Data items:
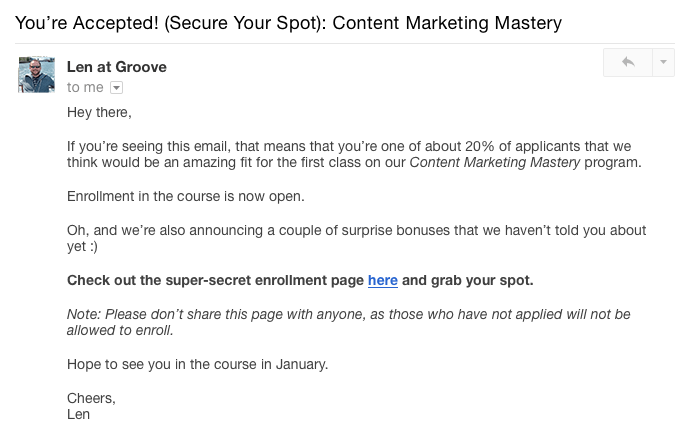Click the 'yet :)' smiley text

point(82,247)
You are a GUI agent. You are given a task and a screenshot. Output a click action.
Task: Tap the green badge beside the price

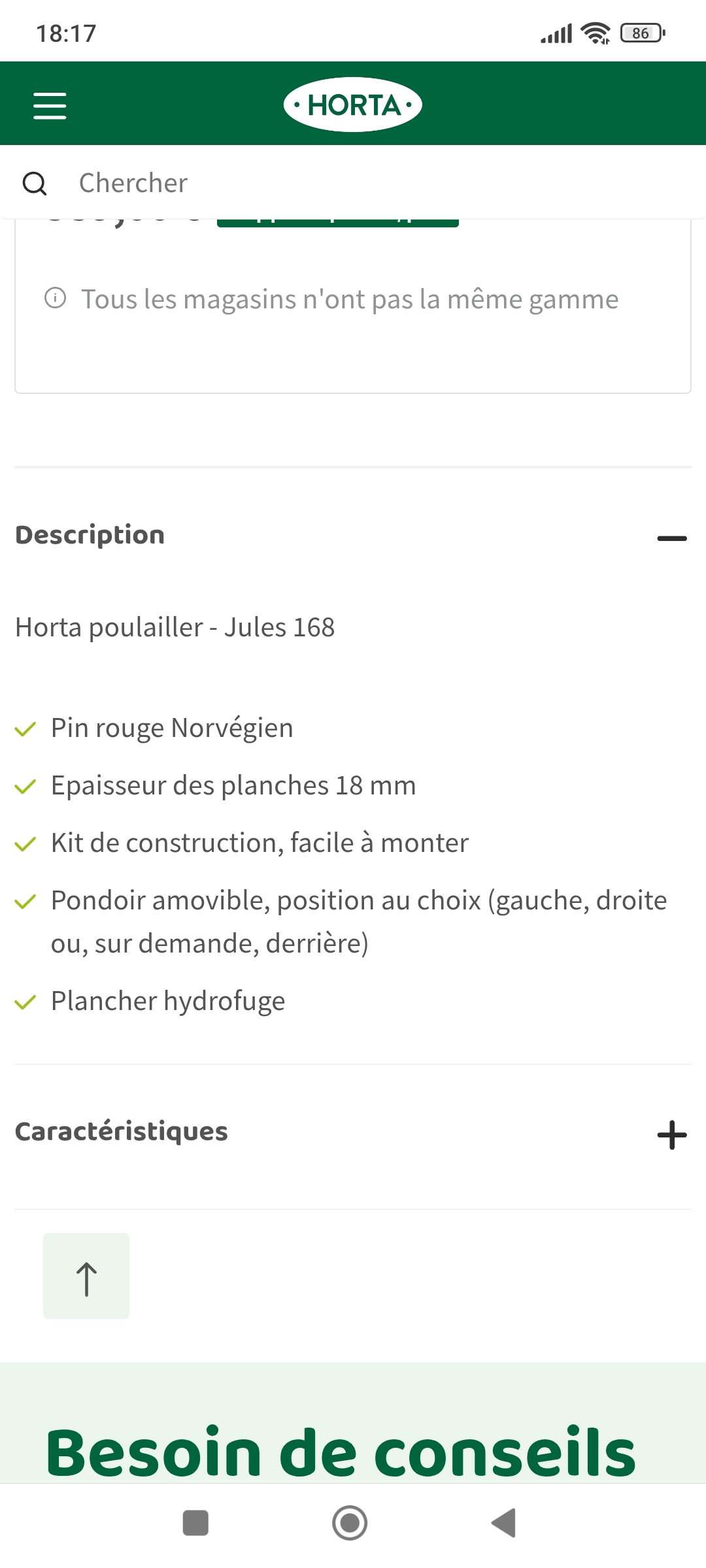[x=337, y=223]
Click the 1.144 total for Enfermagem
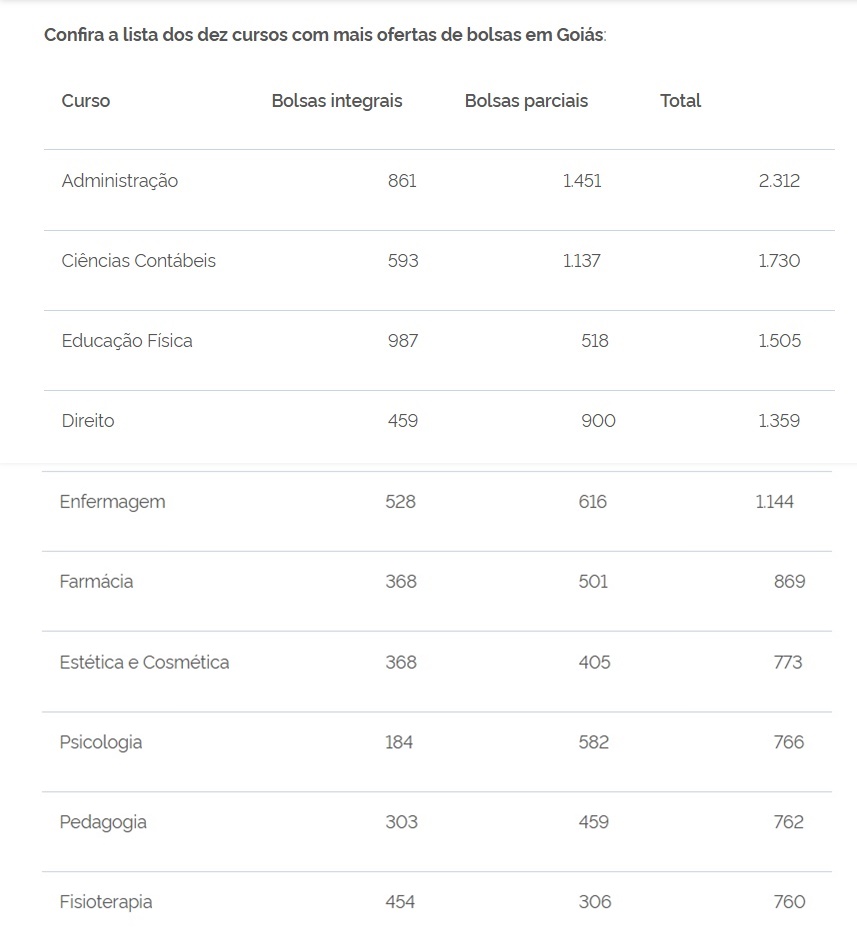 tap(775, 502)
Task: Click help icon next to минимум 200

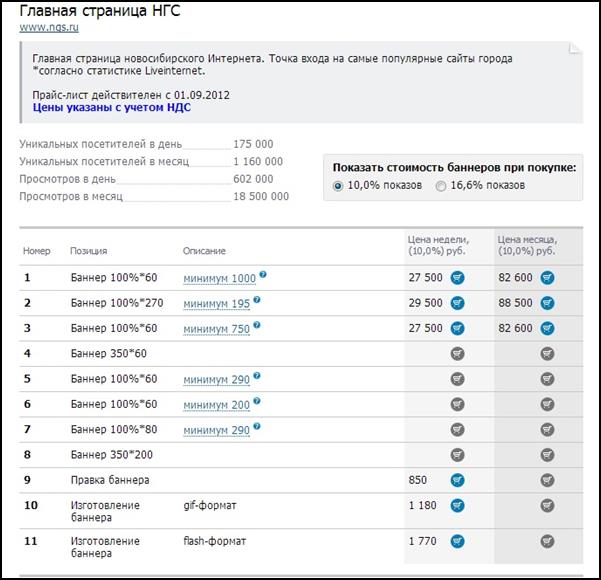Action: tap(257, 401)
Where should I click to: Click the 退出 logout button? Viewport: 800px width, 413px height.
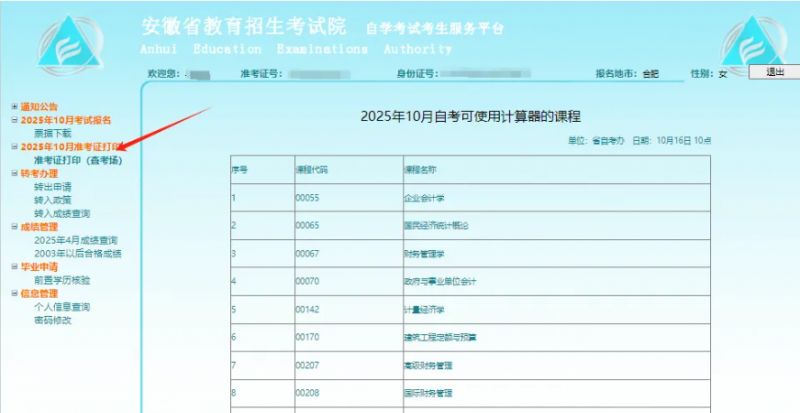tap(775, 72)
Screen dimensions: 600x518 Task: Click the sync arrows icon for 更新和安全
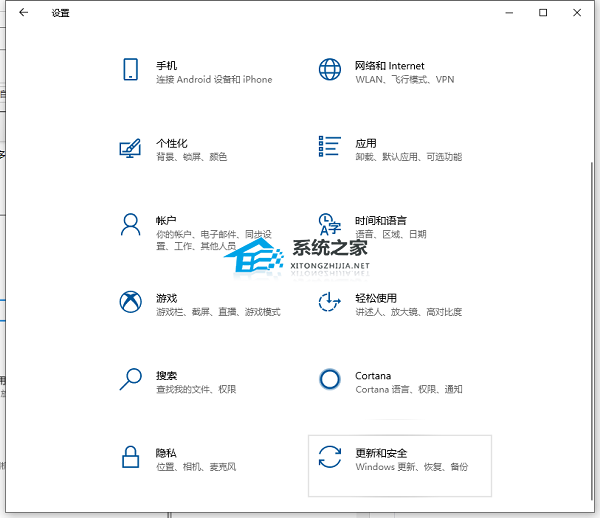(x=330, y=458)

Exercise requirements:
Leaving out the pictures, print exactly and only the lines from the one containing "Task: Tap the green badge beside the price" through the last line of the records.

Solution to this task:
Task: Tap the green badge beside the price

[x=337, y=223]
Click the 1.144 total for Enfermagem
 tap(775, 502)
Task: Click help icon next to минимум 200

Action: tap(257, 401)
Where should I click to: Click the 退出 logout button? Viewport: 800px width, 413px height.
tap(775, 72)
Screen dimensions: 600x518 Task: Click the sync arrows icon for 更新和安全
(x=330, y=458)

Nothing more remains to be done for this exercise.